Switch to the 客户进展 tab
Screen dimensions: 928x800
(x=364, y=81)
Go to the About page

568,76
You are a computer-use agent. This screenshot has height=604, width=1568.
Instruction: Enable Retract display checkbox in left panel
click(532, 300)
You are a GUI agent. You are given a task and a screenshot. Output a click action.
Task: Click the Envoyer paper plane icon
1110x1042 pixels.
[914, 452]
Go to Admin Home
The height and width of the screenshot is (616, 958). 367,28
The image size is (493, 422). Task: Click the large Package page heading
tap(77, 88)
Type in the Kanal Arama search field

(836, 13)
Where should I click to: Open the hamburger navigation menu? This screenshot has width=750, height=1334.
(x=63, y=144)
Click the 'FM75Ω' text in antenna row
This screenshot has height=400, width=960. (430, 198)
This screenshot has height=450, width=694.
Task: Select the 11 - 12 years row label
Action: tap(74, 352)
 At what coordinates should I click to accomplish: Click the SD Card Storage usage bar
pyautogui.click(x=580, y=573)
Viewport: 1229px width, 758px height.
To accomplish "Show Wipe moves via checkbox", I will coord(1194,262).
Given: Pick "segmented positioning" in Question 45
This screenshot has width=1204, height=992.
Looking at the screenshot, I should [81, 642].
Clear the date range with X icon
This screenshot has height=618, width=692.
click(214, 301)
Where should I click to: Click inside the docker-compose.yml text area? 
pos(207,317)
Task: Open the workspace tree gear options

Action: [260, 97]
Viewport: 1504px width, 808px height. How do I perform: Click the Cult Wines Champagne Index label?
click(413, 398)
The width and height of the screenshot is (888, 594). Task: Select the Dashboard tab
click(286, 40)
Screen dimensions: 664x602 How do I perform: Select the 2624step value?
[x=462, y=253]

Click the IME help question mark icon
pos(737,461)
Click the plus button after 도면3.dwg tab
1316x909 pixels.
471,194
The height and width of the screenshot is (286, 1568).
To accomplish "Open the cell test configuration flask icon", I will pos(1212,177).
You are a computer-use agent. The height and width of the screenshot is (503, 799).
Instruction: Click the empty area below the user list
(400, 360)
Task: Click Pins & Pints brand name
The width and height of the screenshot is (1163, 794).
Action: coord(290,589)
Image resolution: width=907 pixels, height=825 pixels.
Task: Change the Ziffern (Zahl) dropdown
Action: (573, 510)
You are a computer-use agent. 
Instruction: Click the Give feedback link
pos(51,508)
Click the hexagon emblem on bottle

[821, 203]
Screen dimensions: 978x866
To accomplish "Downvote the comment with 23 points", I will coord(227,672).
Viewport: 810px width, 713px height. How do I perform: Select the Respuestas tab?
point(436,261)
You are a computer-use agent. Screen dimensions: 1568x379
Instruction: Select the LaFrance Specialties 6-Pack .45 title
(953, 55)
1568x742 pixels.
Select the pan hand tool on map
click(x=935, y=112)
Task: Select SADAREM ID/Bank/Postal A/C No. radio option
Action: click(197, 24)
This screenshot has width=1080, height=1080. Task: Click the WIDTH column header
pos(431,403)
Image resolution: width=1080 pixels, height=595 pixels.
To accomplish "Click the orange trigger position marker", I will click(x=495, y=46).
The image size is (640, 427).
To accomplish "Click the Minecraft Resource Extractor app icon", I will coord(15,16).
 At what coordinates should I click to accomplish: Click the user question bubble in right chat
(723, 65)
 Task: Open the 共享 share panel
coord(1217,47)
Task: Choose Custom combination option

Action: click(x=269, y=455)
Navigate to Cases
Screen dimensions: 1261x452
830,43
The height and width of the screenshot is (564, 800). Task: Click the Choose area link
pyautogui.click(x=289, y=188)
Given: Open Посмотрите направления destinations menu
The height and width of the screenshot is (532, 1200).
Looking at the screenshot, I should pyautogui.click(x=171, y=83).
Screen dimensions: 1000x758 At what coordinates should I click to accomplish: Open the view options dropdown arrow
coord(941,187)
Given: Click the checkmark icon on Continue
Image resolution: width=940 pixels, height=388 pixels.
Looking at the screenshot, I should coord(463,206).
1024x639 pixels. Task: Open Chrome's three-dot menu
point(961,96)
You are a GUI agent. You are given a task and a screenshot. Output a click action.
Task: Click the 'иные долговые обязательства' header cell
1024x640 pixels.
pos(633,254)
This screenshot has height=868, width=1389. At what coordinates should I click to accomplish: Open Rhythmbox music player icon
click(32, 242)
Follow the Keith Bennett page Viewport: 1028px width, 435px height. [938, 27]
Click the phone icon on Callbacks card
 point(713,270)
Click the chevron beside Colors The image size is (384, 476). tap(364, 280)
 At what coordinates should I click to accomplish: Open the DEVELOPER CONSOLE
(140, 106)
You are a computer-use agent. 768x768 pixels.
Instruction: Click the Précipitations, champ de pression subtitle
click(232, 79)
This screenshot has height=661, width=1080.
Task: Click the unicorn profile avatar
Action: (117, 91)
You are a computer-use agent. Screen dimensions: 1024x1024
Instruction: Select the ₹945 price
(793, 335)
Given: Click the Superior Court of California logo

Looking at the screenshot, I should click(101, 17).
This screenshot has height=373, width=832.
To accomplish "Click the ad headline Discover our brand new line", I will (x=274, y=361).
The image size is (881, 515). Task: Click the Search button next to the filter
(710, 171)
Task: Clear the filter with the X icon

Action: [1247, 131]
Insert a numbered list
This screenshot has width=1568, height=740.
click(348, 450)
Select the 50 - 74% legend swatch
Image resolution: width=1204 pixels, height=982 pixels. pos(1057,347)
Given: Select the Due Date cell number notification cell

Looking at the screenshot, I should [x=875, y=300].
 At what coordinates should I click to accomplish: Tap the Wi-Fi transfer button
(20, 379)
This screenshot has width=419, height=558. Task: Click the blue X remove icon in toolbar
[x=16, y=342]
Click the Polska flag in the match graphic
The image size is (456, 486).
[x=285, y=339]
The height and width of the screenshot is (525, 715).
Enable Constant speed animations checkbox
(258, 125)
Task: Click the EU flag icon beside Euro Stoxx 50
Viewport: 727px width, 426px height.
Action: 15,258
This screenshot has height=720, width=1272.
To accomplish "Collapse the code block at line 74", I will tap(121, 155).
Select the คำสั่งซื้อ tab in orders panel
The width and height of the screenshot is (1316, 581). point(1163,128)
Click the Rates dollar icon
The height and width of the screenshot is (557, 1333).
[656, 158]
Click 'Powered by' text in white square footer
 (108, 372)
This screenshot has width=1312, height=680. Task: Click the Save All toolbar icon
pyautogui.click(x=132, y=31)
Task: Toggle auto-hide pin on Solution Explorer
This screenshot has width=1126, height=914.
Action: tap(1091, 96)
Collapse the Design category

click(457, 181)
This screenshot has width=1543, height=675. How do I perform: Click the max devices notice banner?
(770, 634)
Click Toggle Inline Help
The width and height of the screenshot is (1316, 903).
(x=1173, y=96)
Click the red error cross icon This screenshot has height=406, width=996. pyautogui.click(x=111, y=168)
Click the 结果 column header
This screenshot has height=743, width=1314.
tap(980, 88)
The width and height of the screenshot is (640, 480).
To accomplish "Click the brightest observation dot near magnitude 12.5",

# WHAT IS NEEDED
Output the records above precisely.

# EXERCISE SOLUTION
Switch to the 客户进展 tab
Screen dimensions: 928x800
(x=364, y=81)
Go to the About page

568,76
You are a computer-use agent. This screenshot has height=604, width=1568.
Instruction: Enable Retract display checkbox in left panel
click(532, 300)
You are a GUI agent. You are given a task and a screenshot. Output a click action.
Task: Click the Envoyer paper plane icon
1110x1042 pixels.
[914, 452]
Go to Admin Home
The height and width of the screenshot is (616, 958). 367,28
The image size is (493, 422). Task: Click the large Package page heading
tap(77, 88)
Type in the Kanal Arama search field

(836, 13)
Where should I click to: Open the hamburger navigation menu? This screenshot has width=750, height=1334.
(x=63, y=144)
Click the 'FM75Ω' text in antenna row
This screenshot has height=400, width=960. (430, 198)
This screenshot has height=450, width=694.
Task: Select the 11 - 12 years row label
Action: tap(74, 352)
 At what coordinates should I click to accomplish: Click the SD Card Storage usage bar
pyautogui.click(x=580, y=573)
Viewport: 1229px width, 758px height.
To accomplish "Show Wipe moves via checkbox", I will coord(1194,262).
Given: Pick "segmented positioning" in Question 45
This screenshot has width=1204, height=992.
Looking at the screenshot, I should [81, 642].
Clear the date range with X icon
This screenshot has height=618, width=692.
click(214, 301)
Where should I click to: Click inside the docker-compose.yml text area? 
pos(207,317)
Task: Open the workspace tree gear options

Action: [260, 97]
Viewport: 1504px width, 808px height. How do I perform: Click the Cult Wines Champagne Index label?
click(413, 398)
The width and height of the screenshot is (888, 594). Task: Select the Dashboard tab
click(286, 40)
Screen dimensions: 664x602 How do I perform: Select the 2624step value?
[x=462, y=253]

Click the IME help question mark icon
pos(737,461)
Click the plus button after 도면3.dwg tab
1316x909 pixels.
471,194
The height and width of the screenshot is (286, 1568).
To accomplish "Open the cell test configuration flask icon", I will pos(1212,177).
You are a computer-use agent. The height and width of the screenshot is (503, 799).
Instruction: Click the empty area below the user list
(400, 360)
Task: Click Pins & Pints brand name
The width and height of the screenshot is (1163, 794).
Action: coord(290,589)
Image resolution: width=907 pixels, height=825 pixels.
Task: Change the Ziffern (Zahl) dropdown
Action: (573, 510)
You are a computer-use agent. 
Instruction: Click the Give feedback link
pos(51,508)
Click the hexagon emblem on bottle

[821, 203]
Screen dimensions: 978x866
To accomplish "Downvote the comment with 23 points", I will coord(227,672).
Viewport: 810px width, 713px height. How do I perform: Select the Respuestas tab?
point(436,261)
You are a computer-use agent. Screen dimensions: 1568x379
Instruction: Select the LaFrance Specialties 6-Pack .45 title
(953, 55)
1568x742 pixels.
Select the pan hand tool on map
click(x=935, y=112)
Task: Select SADAREM ID/Bank/Postal A/C No. radio option
Action: click(197, 24)
This screenshot has width=1080, height=1080. Task: Click the WIDTH column header
pos(431,403)
Image resolution: width=1080 pixels, height=595 pixels.
To accomplish "Click the orange trigger position marker", I will click(x=495, y=46).
The image size is (640, 427).
To accomplish "Click the Minecraft Resource Extractor app icon", I will coord(15,16).
 At what coordinates should I click to accomplish: Click the user question bubble in right chat
(723, 65)
 Task: Open the 共享 share panel
coord(1217,47)
Task: Choose Custom combination option

Action: click(x=269, y=455)
Navigate to Cases
Screen dimensions: 1261x452
830,43
The height and width of the screenshot is (564, 800). Task: Click the Choose area link
pyautogui.click(x=289, y=188)
Given: Open Посмотрите направления destinations menu
The height and width of the screenshot is (532, 1200).
Looking at the screenshot, I should pyautogui.click(x=171, y=83).
Screen dimensions: 1000x758 At what coordinates should I click to accomplish: Open the view options dropdown arrow
coord(941,187)
Given: Click the checkmark icon on Continue
Image resolution: width=940 pixels, height=388 pixels.
Looking at the screenshot, I should coord(463,206).
1024x639 pixels. Task: Open Chrome's three-dot menu
point(961,96)
You are a GUI agent. You are given a task and a screenshot. Output a click action.
Task: Click the 'иные долговые обязательства' header cell
1024x640 pixels.
pos(633,254)
This screenshot has height=868, width=1389. At what coordinates should I click to accomplish: Open Rhythmbox music player icon
click(32, 242)
Follow the Keith Bennett page Viewport: 1028px width, 435px height. [938, 27]
Click the phone icon on Callbacks card
 point(713,270)
Click the chevron beside Colors The image size is (384, 476). tap(364, 280)
 At what coordinates should I click to accomplish: Open the DEVELOPER CONSOLE
(140, 106)
You are a computer-use agent. 768x768 pixels.
Instruction: Click the Précipitations, champ de pression subtitle
click(232, 79)
This screenshot has height=661, width=1080.
Task: Click the unicorn profile avatar
Action: (117, 91)
You are a computer-use agent. Screen dimensions: 1024x1024
Instruction: Select the ₹945 price
(793, 335)
Given: Click the Superior Court of California logo

Looking at the screenshot, I should click(101, 17).
This screenshot has height=373, width=832.
To accomplish "Click the ad headline Discover our brand new line", I will (x=274, y=361).
The image size is (881, 515). Task: Click the Search button next to the filter
(710, 171)
Task: Clear the filter with the X icon

Action: [1247, 131]
Insert a numbered list
This screenshot has width=1568, height=740.
click(348, 450)
Select the 50 - 74% legend swatch
Image resolution: width=1204 pixels, height=982 pixels. pos(1057,347)
Given: Select the Due Date cell number notification cell

Looking at the screenshot, I should [x=875, y=300].
 At what coordinates should I click to accomplish: Tap the Wi-Fi transfer button
(20, 379)
This screenshot has width=419, height=558. Task: Click the blue X remove icon in toolbar
[x=16, y=342]
Click the Polska flag in the match graphic
The image size is (456, 486).
[x=285, y=339]
The height and width of the screenshot is (525, 715).
Enable Constant speed animations checkbox
(258, 125)
Task: Click the EU flag icon beside Euro Stoxx 50
Viewport: 727px width, 426px height.
Action: 15,258
This screenshot has height=720, width=1272.
To accomplish "Collapse the code block at line 74", I will tap(121, 155).
Select the คำสั่งซื้อ tab in orders panel
The width and height of the screenshot is (1316, 581). point(1163,128)
Click the Rates dollar icon
The height and width of the screenshot is (557, 1333).
[656, 158]
Click 'Powered by' text in white square footer
 (108, 372)
This screenshot has width=1312, height=680. Task: Click the Save All toolbar icon
pyautogui.click(x=132, y=31)
Task: Toggle auto-hide pin on Solution Explorer
This screenshot has width=1126, height=914.
Action: tap(1091, 96)
Collapse the Design category

click(457, 181)
This screenshot has width=1543, height=675. How do I perform: Click the max devices notice banner?
(770, 634)
Click Toggle Inline Help
The width and height of the screenshot is (1316, 903).
(x=1173, y=96)
Click the red error cross icon This screenshot has height=406, width=996. pyautogui.click(x=111, y=168)
Click the 结果 column header
This screenshot has height=743, width=1314.
tap(980, 88)
The width and height of the screenshot is (640, 480).
To accomplish "Click the brightest observation dot near magnitude 12.5",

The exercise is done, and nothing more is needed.